Oleh Frans Anggal
Hasil autopsi jenazah Romo Faustin Sega Pr yang dilakukan ahli forensik independen dari Universitas Indonesia membuka mata masyarakat Flores dalam memperjuangkan kebenaran dan keadilan.
Romo Faustin meninggal karena tindak kekerasan. Hasil autopsi ini mematahkan “simpulan sementara” Polres Ngada yang menyebutkan korban mati secara wajar. “Simpulan sementara” itu patut dapat diduga akan menjadi “simpulan final” juga bila autopsi dilakukan tim bentukan polres.
Hasil autopsi sangat bergantung dari siapa yang melakukannya. Kalau orangnya ahli atau berpengalaman namun tidak independen, hasil tidak akan mengungkapkan kebenaran. Hasilnya hanya akan mengukuhkan “simpulan sementara” pihak penyidik. Sebab, dasar kegiatannya adalah pesan sponsor, bukan profesionalitas yang mewajibkan sikap tidak berpihak.

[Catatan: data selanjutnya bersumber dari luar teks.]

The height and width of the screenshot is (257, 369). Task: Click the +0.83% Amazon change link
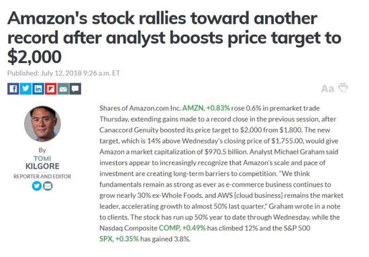tap(218, 108)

Berangkat dari kesadaran seperti inilah, untuk menyingkap sebab sebenarnya kematian Romo Faustin, pihak Keuskupan Agung Ende (KAE) dan keluarga korban meminta autopsi dilakukan ahli forensik dari Universtas Indonesia, Mun’im Idris. Ahli ini terpercaya. Ia selalu mengungkapkan kebenaran. Tumpuannya hanyalah keahlian, ilmu, dan moralitas keilmuan.
Langkah KAE dan keluarga Romo Faustin kini menyadarkan masyarakat untuk lebih cerdas, cermat, dan berani memperjuangkan kebenaran dan keadilan dalam proses hukum. Tidak boleh percaya dan pasrah begitu saja pada kesewenang-wenangan lembaga atau aparat penegak hukum. Mereka perlu dikontrol karena mereka memiliki kekuasaan dan setiap kekuasaan cenderung merusak. Mereka perlu dikritisi karena kritik akan menguji kebenaran laksana emas dalam tanur api. Dan apabila mereka tetap bersikukuh dalam kesalahan, mereka harus dilawan atas cara yang dapat dibenarkan secara hukum dan moral.

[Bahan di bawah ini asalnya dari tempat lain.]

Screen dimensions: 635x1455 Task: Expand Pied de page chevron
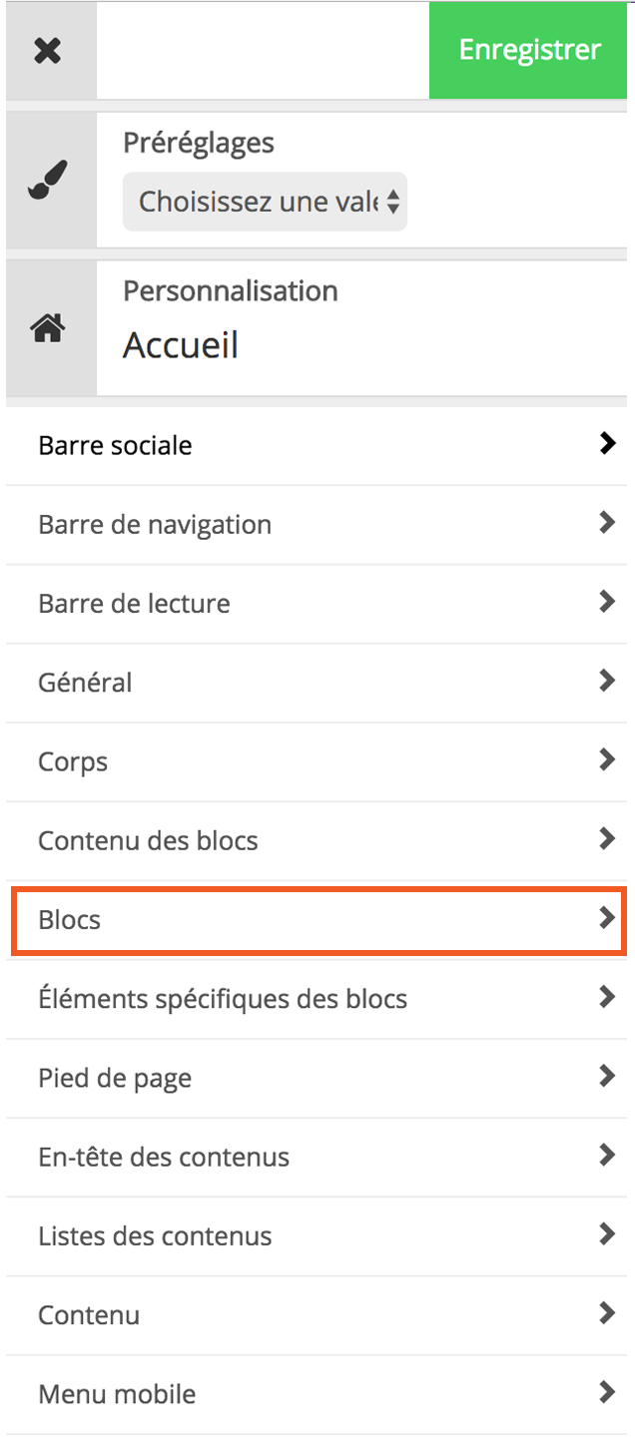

Langkah KAE dan keluarga Romo Faustin juga menginspirasi para pencari keadilan. Di Kabupaten Sikka, jenazah Andri Haryanto direncanakan diautopsi ulang. Pihak keluarga dan TPDI menginginkan ahli forensik yang sama, Mun’im Idries, yang melakukannya. Mereka meragukan hasil autopsi yang dilakukan tim forensik Polda Bali. Hasil autopsi tim ini menyebutkan korban mati gantung diri, sama persis seperti simpulan Polres Sikka. Padahal, tak ada ciri-ciri sebagaimana biasanya pada orang mati gantung diri. Lidahnya tidak menjulur, matanya tidak membelalak. Sebaliknya, tanda-tanda tindak kekerasan terlihat jelas. Luka lebam di sekujur tubuh, satu gigi patah. Dua hari sebelumnya, korban dianiaya oleh seorang oknum Polres Sikka.
Patut dapat diduga, seperti pada kasus Romo Faustin, Andri Haryanto mati karena tindak kekerasan. Perlu, autopsi ulang.